6.9 Function application

This is an old version, view current version.

Stan provides a range of built in mathematical and statistical functions, which are documented in the built-in function documentation.

Expressions in Stan may consist of the name of function followed by a sequence of zero or more argument expressions. For instance, log(2.0) is the expression of type real denoting the result of applying the natural logarithm to the value of the real literal 2.0.

Syntactically, function application has higher precedence than any of the other operators, so that y + log(x) is interpreted as y + (log(x)).

Type signatures and result type inference

Each function has a type signature which determines the allowable type of its arguments and its return type. For instance, the function signature for the logarithm function can be expressed as

real log(real);

and the signature for the lmultiply function is

real lmultiply(real,real);

A function is uniquely determined by its name and its sequence of argument types. For instance, the following two functions are different functions.

real mean(real[]);

real mean(vector);

The first applies to a one-dimensional array of real values and the second to a vector.

The identity conditions for functions explicitly forbids having two functions with the same name and argument types but different return types. This restriction also makes it possible to infer the type of a function expression compositionally by only examining the type of its subexpressions.

Constants

Constants in Stan are nothing more than nullary (no-argument) functions. For instance, the mathematical constants \(\pi\) and \(e\) are represented as nullary functions named pi() and e(). See the built-in constants section for a list of built-in constants.

Type promotion and function resolution

Because of integer to real type promotion, rules must be established for which function is called given a sequence of argument types. The scheme employed by Stan is the same as that used by C++, which resolves a function call to the function requiring the minimum number of type promotions.

For example, consider a situation in which the following two function signatures have been registered for foo.

real foo(real,real);
int foo(int,int);

The use of foo in the expression foo(1.0,1.0) resolves to foo(real,real), and thus the expression foo(1.0,1.0) itself is assigned a type of real.

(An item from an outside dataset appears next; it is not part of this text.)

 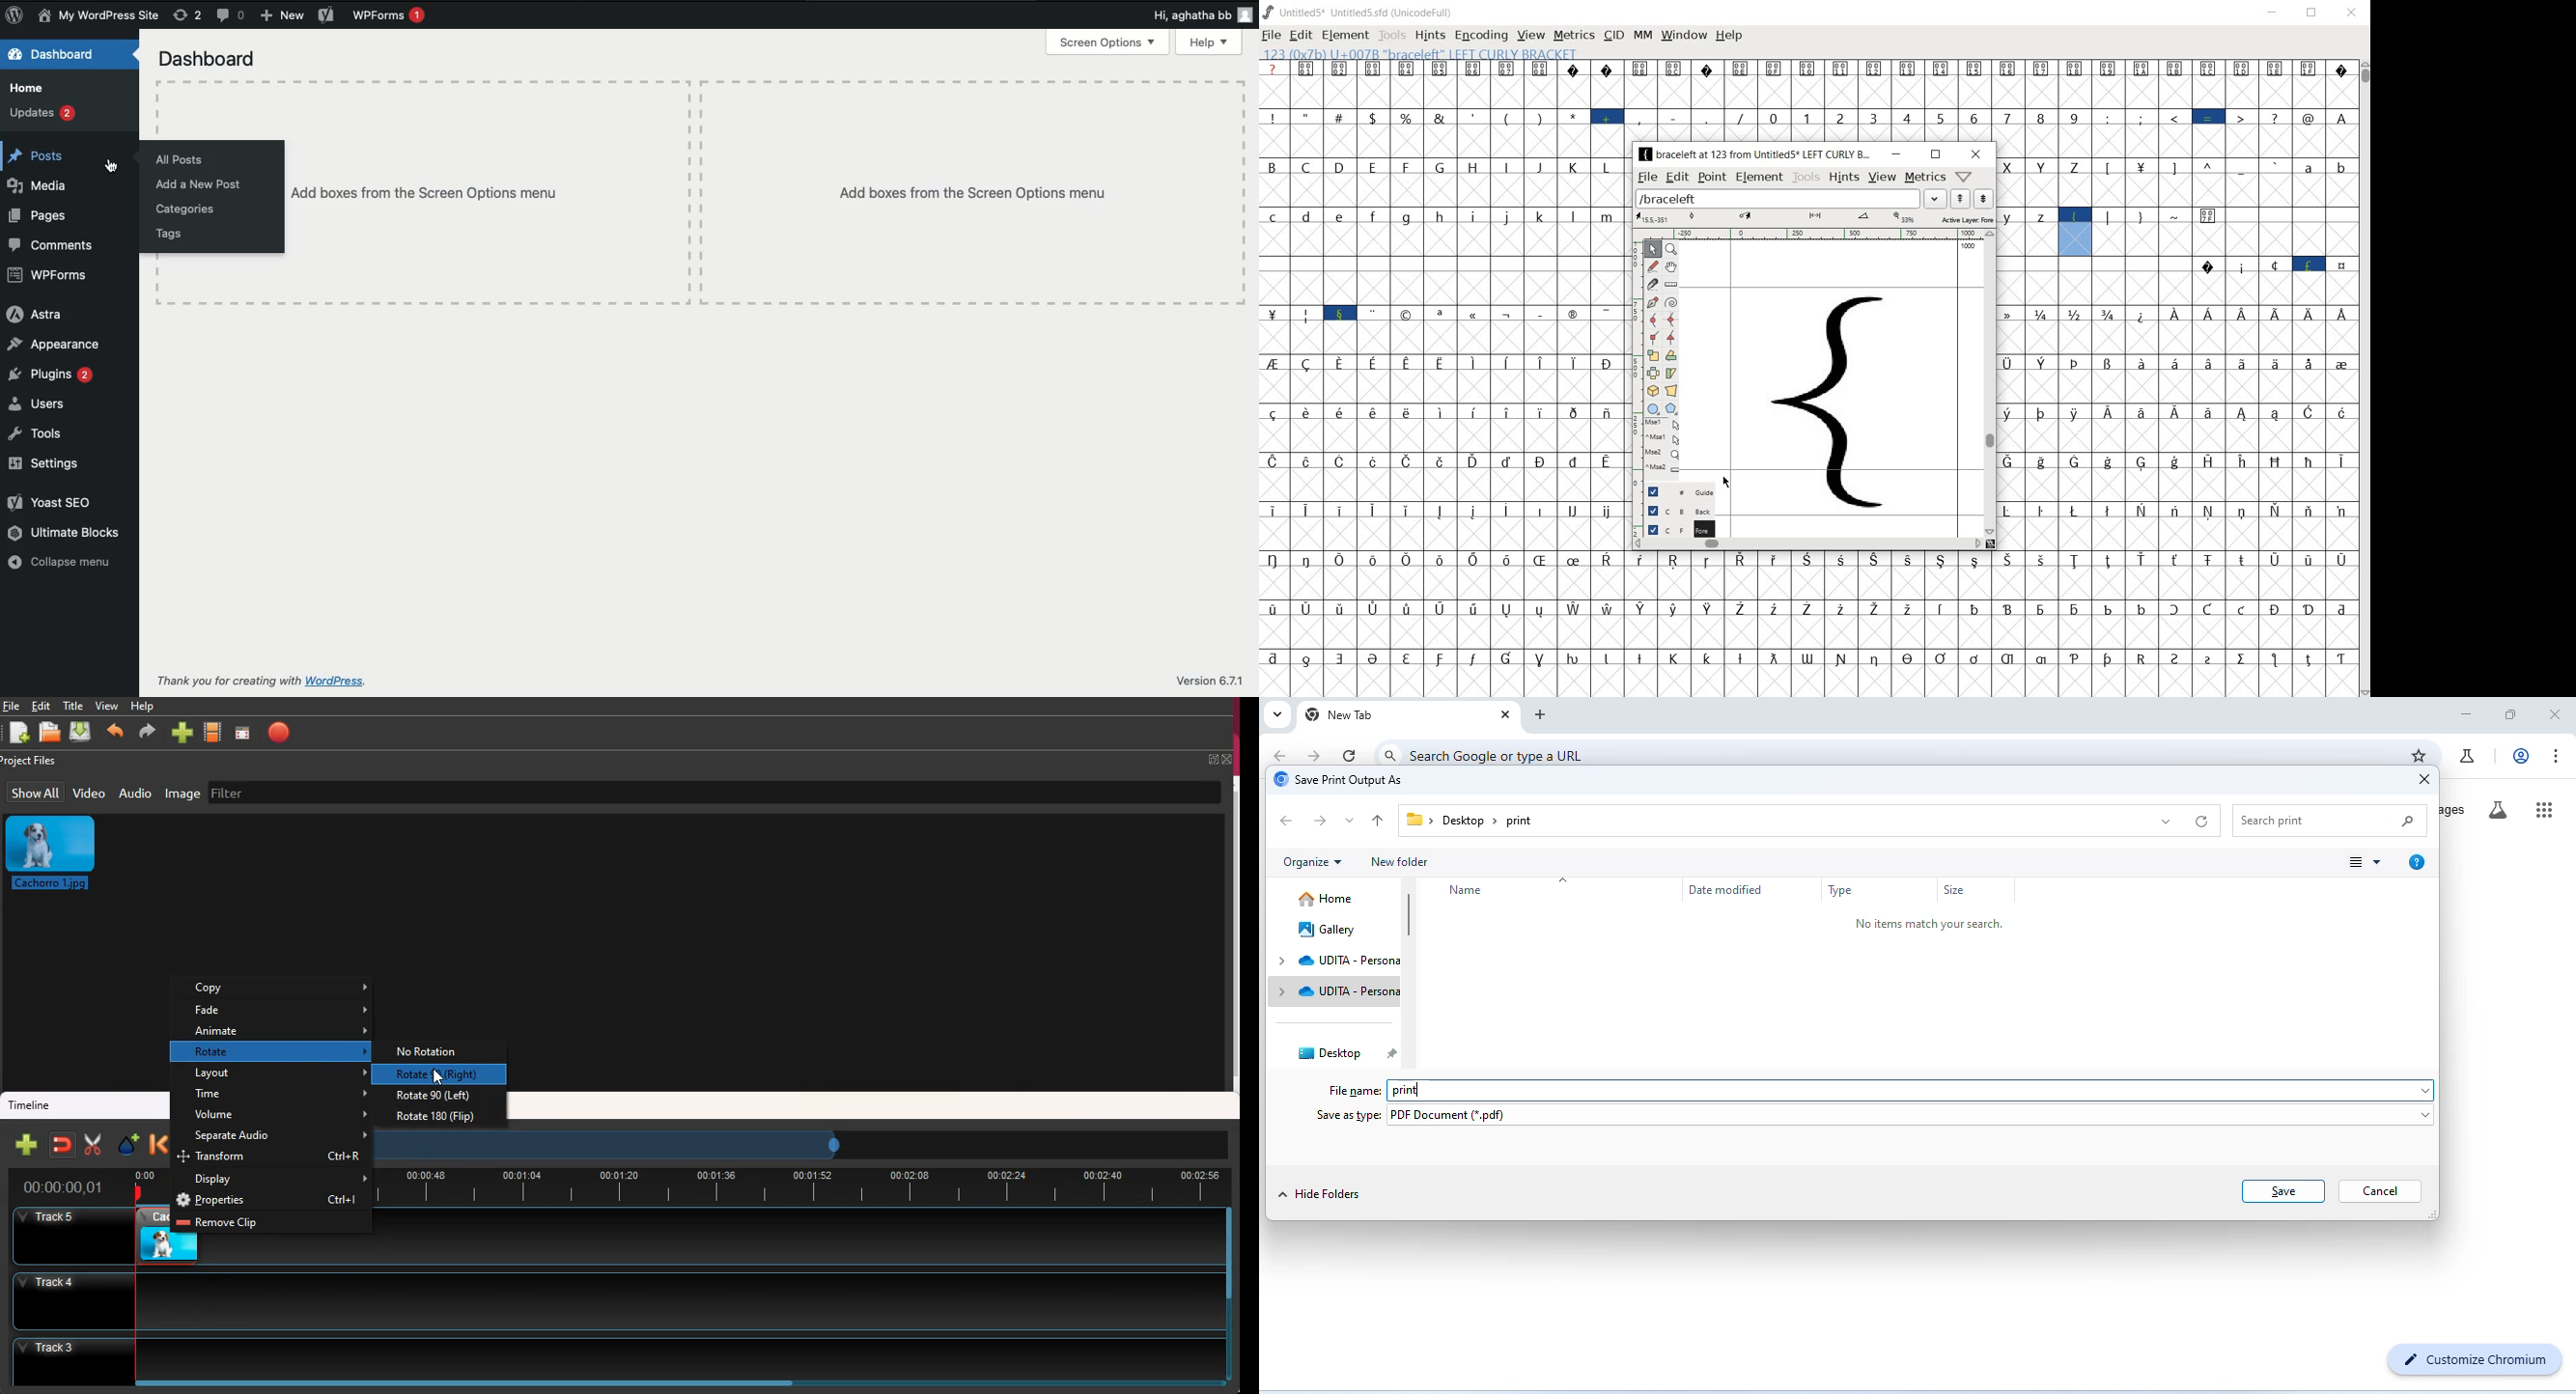 I want to click on show all, so click(x=36, y=792).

Because integers may be promoted to real values, the expression foo(1,1) could potentially match either foo(real,real) or foo(int,int). The former requires two type promotions and the latter requires none, so foo(1,1) is resolved to function foo(int,int) and is thus assigned the type int.

The expression foo(1,1.0) has argument types (int,real) and thus does not explicitly match either function signature. By promoting the integer expression 1 to type real, it is able to match foo(real,real), and hence the type of the function expression foo(1,1.0) is real.

In some cases (though not for any built-in Stan functions), a situation may arise in which the function referred to by an expression remains ambiguous. For example, consider a situation in which there are exactly two functions named bar with the following signatures.

real bar(real,int);
real bar(int,real);

With these signatures, the expression bar(1.0,1) and bar(1,1.0) resolve to the first and second of the above functions, respectively. The expression bar(1.0,1.0) is illegal because real values may not be demoted to integers. The expression bar(1,1) is illegal for a different reason. If the first argument is promoted to a real value, it matches the first signature, whereas if the second argument is promoted to a real value, it matches the second signature. The problem is that these both require one promotion, so the function name bar is ambiguous. If there is not a unique function requiring fewer promotions than all others, as with bar(1,1) given the two declarations above, the Stan compiler will flag the expression as illegal.

Random-number generating functions

For most of the distributions supported by Stan, there is a corresponding random-number generating function. These random number generators are named by the distribution with the suffix _rng. For example, a univariate normal random number can be generated by normal_rng(0,1); only the parameters of the distribution, here a location (0) and scale (1) are specified because the variate is generated.

Random-number generators locations

The use of random-number generating functions is restricted to the transformed data and generated quantities blocks; attempts to use them elsewhere will result in a parsing error with a diagnostic message. They may also be used in the bodies of user-defined functions whose names end in _rng.

This allows the random number generating functions to be used for simulation in general, and for Bayesian posterior predictive checking in particular.

Posterior predictive checking

Posterior predictive checks typically use the parameters of the model to generate simulated data (at the individual and optionally at the group level for hierarchical models), which can then be compared informally using plots and formally by means of test statistics, to the actual data in order to assess the suitability of the model; see Chapter 6 of (Gelman et al. 2013) for more information on posterior predictive checks.

References

Gelman, Andrew, J. B. Carlin, Hal S. Stern, David B. Dunson, Aki Vehtari, and Donald B. Rubin. 2013. Bayesian Data Analysis. Third Edition. London: Chapman & Hall / CRC Press.